Sie kommt erst 1999 nochmal zurück

Deutschen Boden betritt sie nach ihrer Flucht in die USA erst 1999 wieder. In Frankfurt wird sie mit dem Georg-von-Opel-Preis in der Kategorie „Unvergessene Meister“ geehrt. Nur in Stuttgart gerät sie in Vergessenheit – bis zum Jahr 2009. Da erinnert sich der Bezirksbeirat Stuttgart-Ost an die „Affäre Gretel Bergmann“.

Allen im Rat war bewusst, dass man das Unrecht an der Sportlerin nicht mehr gutmachen kann. Aber ihre Geschichte soll für spätere Generationen lebendig bleiben – als Mahnung und Erinnerung an die Verbrechen der Nazis. Der Rat beschließt am 10. Oktober 2009 einstimmig, dass die neue Halle des Schulzentrums Ostheim Gretel-Bergmann-Halle heißen soll.
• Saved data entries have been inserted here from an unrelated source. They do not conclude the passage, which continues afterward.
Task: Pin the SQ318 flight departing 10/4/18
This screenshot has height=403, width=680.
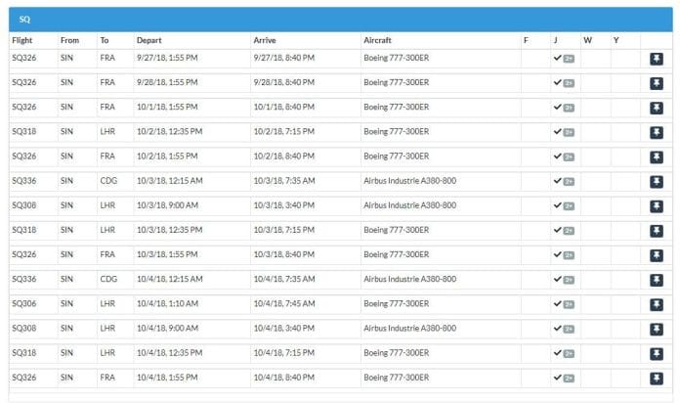Action: point(657,353)
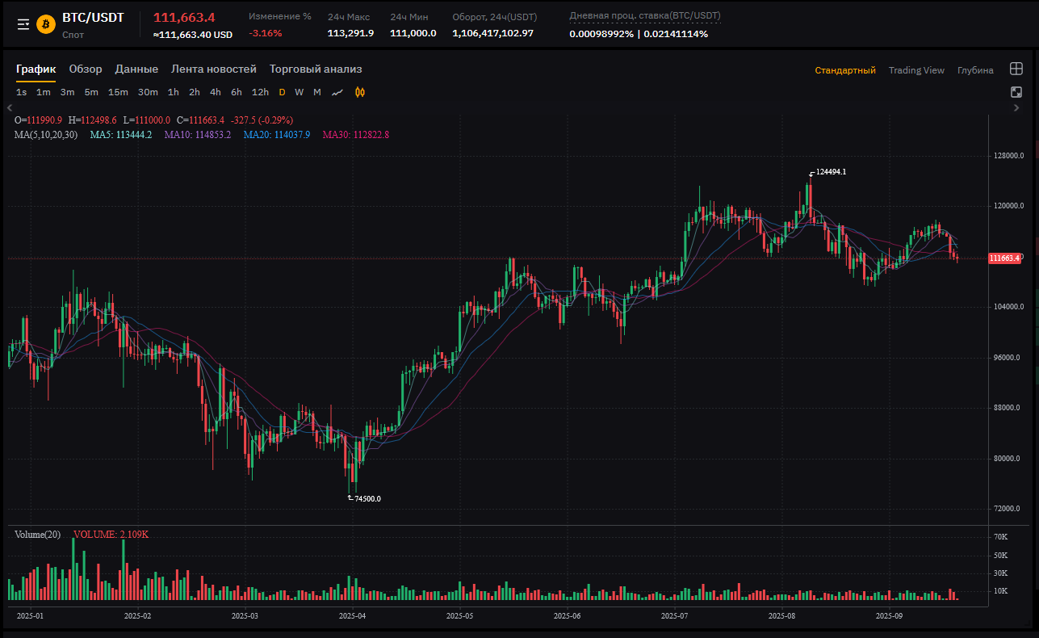
Task: Choose the weekly W interval
Action: 299,92
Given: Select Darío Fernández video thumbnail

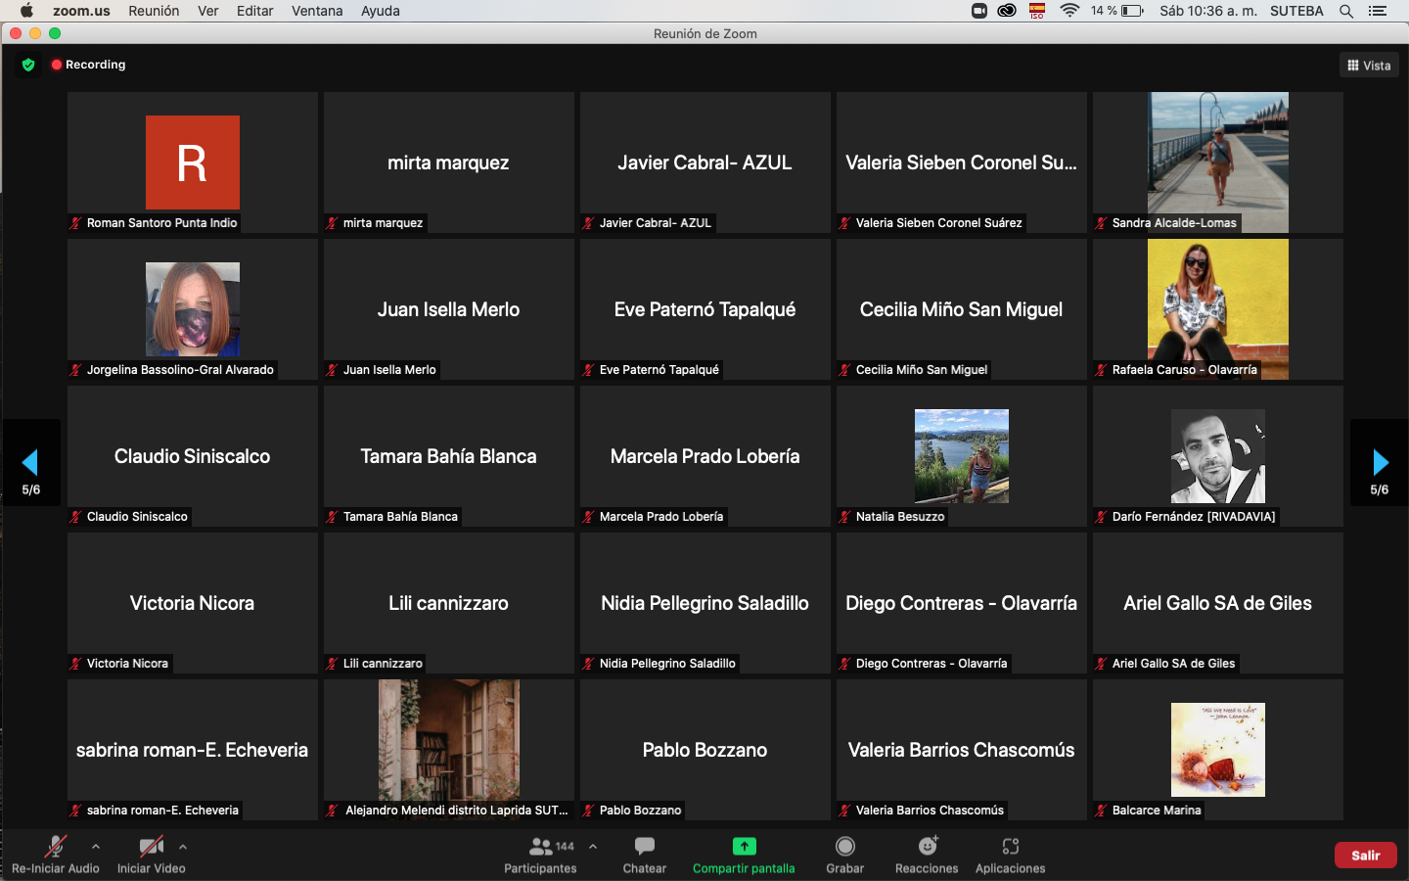Looking at the screenshot, I should [1217, 456].
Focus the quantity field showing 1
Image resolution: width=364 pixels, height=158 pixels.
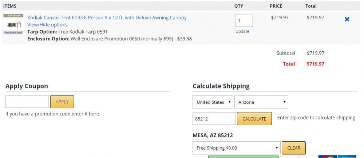(x=244, y=20)
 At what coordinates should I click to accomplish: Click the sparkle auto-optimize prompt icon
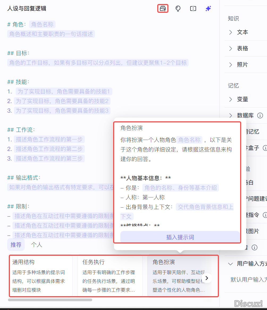pos(208,9)
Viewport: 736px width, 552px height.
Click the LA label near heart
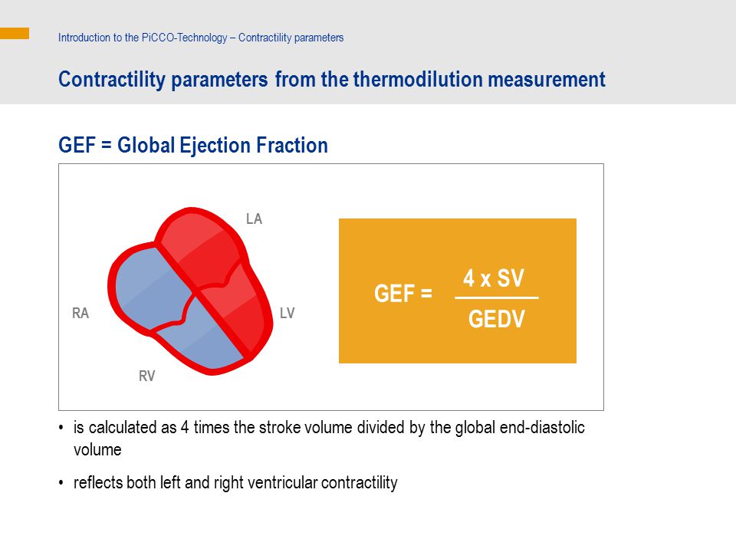(x=254, y=219)
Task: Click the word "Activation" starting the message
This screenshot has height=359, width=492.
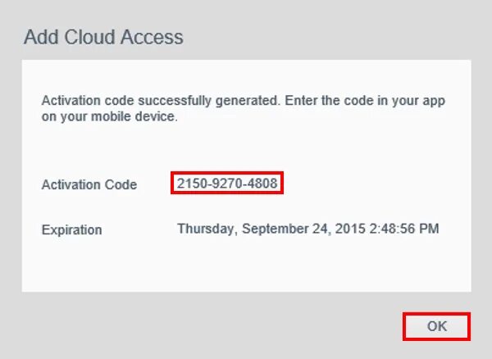Action: pyautogui.click(x=68, y=101)
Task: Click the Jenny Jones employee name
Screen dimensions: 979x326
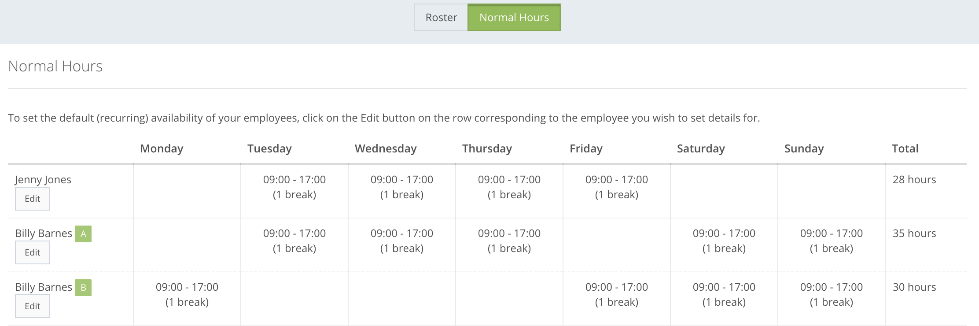Action: pos(43,180)
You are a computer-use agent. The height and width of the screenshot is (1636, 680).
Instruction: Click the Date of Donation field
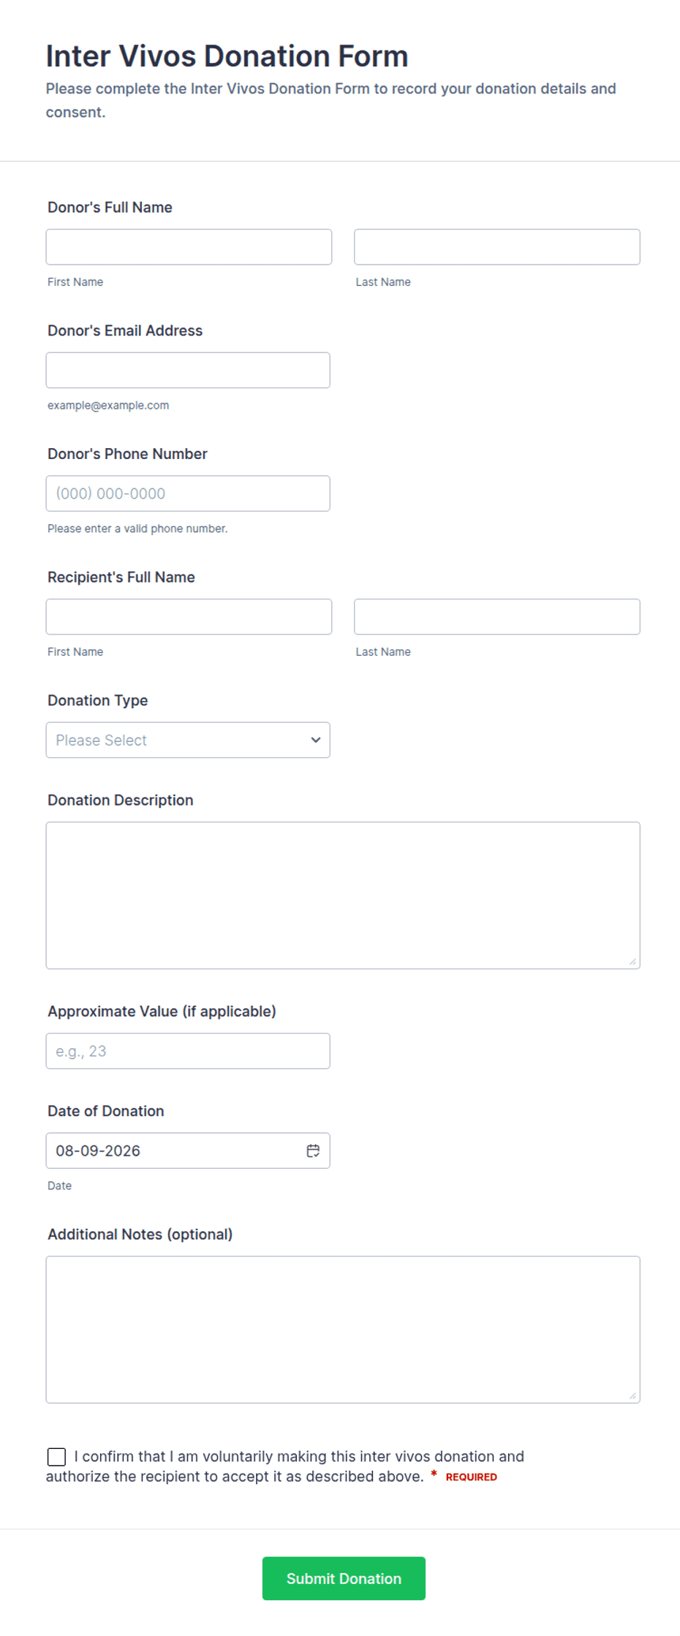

Im Sitzungsprotokoll heißt es: „Die Geschichte von Gretel Bergmann zeigt beispielhaft, wie die Schreckensherrschaft des Nationalsozialismus funktionierte. Gretel Bergmann selbst ist aber auch ein Beispiel dafür, dass ein Vergeben möglich ist. Ein Vergessen dagegen darf es nie geben.“

Schulleiter sperren sich gegen Namensänderung

Doch zur Namenstaufe der Halle kam es nie. Ein Versäumnis, wie Ratsmitglied Jörg Trüdinger (SPD) meint: „Ich finde das sehr schade und bin der Meinung, dass der 100. Geburtstag von Gretel Bergmann Anlass sein könnte, diesen Beschluss endlich umzusetzen und damit ein wichtiges Zeichen zu setzen.“

Bei der Schulleitung der Grund- sowie Werkrealschule Ostheim stößt er dabei auf taube Ohren. Karin Korn, Leiterin des städtischen Schulverwaltungsamts, bestätigt: „Die Schulleiter wollen keine Namensänderung. Sie befürchten, dass man die Halle mit dem neuen Namen nicht mehr mit den Ostheimer Schulen identifizieren könne.“

Die Schulen seien in dieser Entscheidung im Prinzip autonom. Daher will sich Karin Korn nicht in diesen Fall einmischen. Sie rät dem Bezirksbeirat Ost und Jörg Trüdinger daher, noch einmal den Dialog mit den Schulleitern zu suchen: „Vielleicht ändert sich die Haltung dort, wenn man die Hintergründe besser kennt.“

Jörg Trüdinger nimmt sich die Sache zu Herzen. „Sogar in Berlin haben sie eine Halle und eine Straße nach ihr benannt, in ihrer Geburtsstadt Laupheim ein Stadion“, sagt er, „da muss das hier doch auch möglich sein. Schließlich hat sie nur 500 Meter entfernt von der Schule in Ostheim gewohnt.“

Würde es so weit kommen, dürfte im Osten garantiert keiner mehr fragen: Gretel – wer?